Why is copy constructor also not invoked in the last line?

Question

here is a class definition with 3 different constructors, one default, one integer parametrized and a copy constructor. R-value objects are created and operated on just after creation. The first two cases work as expected but in the final case two constructor invocation is expected but only the first one takes place. Why so? Following is the code.

#include <iostream>

using namespace std;

class A
{
  int i;
public:
  A() {cout << "In default ctor\n";};
  A(int v) {cout << "Setting i in par-ctor to " << v << "\n"; i=v;}
  A(const A& o) {cout << "In copy ctor, changing i to " << o.i << "\n"; i=o.i;}
  void print() {cout << "i = " << i << endl;}
};

int main()
{
  A o(10);

  A(o).print(); // invokes copy constructor A(const A&) as expected
  A(20).print(); // invokes int parametrized constructor A(int)
  A(A(30)).print(); // invokes only int constructor A(int) and not copy constructor, why         so?

  return(0);
}

The output is:

Setting i in par-ctor to 10
In copy ctor, changing i to 10
i = 10
Setting i in par-ctor to 20
i = 20
Setting i in par-ctor to 30
i = 30

Answer 1

The C++ standard explicitly allows compilers to omit copies in certain situations.
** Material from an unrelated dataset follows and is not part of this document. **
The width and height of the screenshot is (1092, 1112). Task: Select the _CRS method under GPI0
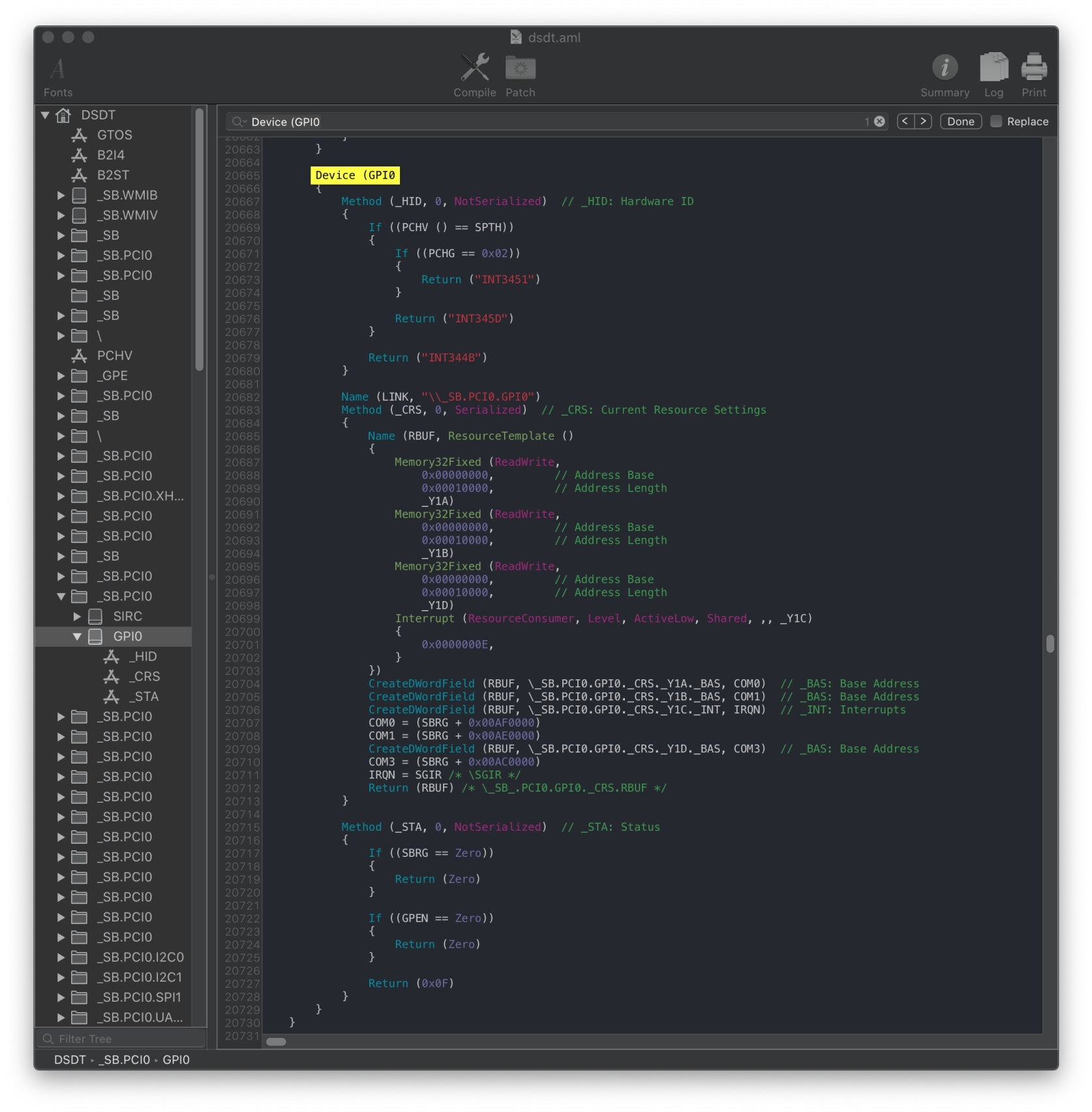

This is known as copy elision. One such situation is as you've shown:

when a temporary class object that has not been bound to a reference (12.2) would be copied/moved to a class object with the same cv-unqualified type, the copy/move operation can be omitted by constructing the temporary object directly into the target of the omitted copy/move

Note that copy elision is optional. Your compiler happens to be treating that line like A(30).print();, but it doesn't have to.